C. The Award Is Not Contrary to Law or Regulation
The Authority reviews the questions of law raised by the award and the agency's exceptions de novo. See National Treasury Employees Union, Chapter 24 and U.S. Department of the Treasury, Internal Revenue Service, 50 FLRA 330, 332 (1995) (citing Customs Service v. FLRA, 43 F.3d 682, 686-87 (D.C. Cir. 1994)). In applying a standard of de novo review, the Authority assesses whether the arbitrator's legal conclusions are consistent with the applicable standard of law, based on the underlying factual findings. See National Federation of Federal Employees, Local 1437 and U.S. Department of the Army, Army Research, Development and Engineering Center, 53 FLRA 1703, 1710 (1998). In making that assessment, the Authority defers to the arbitrator's underlying factual findings. Id.
The Arbitrator found in this case that the Agency's issuance of the SF-50 complied with "the applicable regulations" and with Article 24 of the parties' agreement. Award at 9. The Arbitrator did not cite "the applicable regulations" to which he referred. However, consistent with the Union's argument to the Arbitrator (Award at 5), and the Authority's citation in NRC, 54 FLRA at 1423 n.8, we conclude that the Arbitrator referred to 5 C.F.R. § 511.701.
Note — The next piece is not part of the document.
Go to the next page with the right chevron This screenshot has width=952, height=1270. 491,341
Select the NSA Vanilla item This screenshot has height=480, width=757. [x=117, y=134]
Nothing in 5 C.F.R. § 511.701, or the OPM Update, expressly requires the issuance of an SF-50 to effectuate a classification. However, nothing in the regulation or the Update prohibits an Agency from effectuating a classification by issuing an SF-50. Moreover, the Arbitrator found that the SF-50 was designed to comply not only with "the applicable regulations," but also with Article 24.5 of the parties' agreement. Award at 9. We have concluded that the award does not fail to draw its essence from Article 24.5, and no contention is made that, as interpreted by the Arbitrator, Article 24.5 is not enforceable. Thus, whether or not applicable regulations required the issuance of the SF-50 to effectuate a classification so as to terminate the grievant's temporary promotion in this case, the parties' agreement required an action that, as construed by the Arbitrator, was satisfied by the issuance of the SF-50.
We also conclude that the Agency's argument that it can exercise its authority to classify positions during the course of litigation is misplaced. The Arbitrator made no finding to the contrary. The Arbitrator determined only that the audit, standing alone, did not constitute a classification because "it was not prepared for purposes or reclassifying grievant's job, but rather for purposes of defending the Agency's position . . . ." Id. at 10.
The Agency's exceptions are denied.
Footnote # 1 for 55 FLRA No. 186
If a unit employee is detailed . . . he/she must be provided notice of the detail . . . . In addition, if the detail extends beyond 30 calendar days, an official personnel action will be prepared by the Personnel Office and given to the employee as soon as practicable.
Footnote # 2 for 55 FLRA No. 186
(1) A classification action is a determination to establish or change the title, series, grade or pay system of a position based on application of published position classification standards or guides. This is a position action.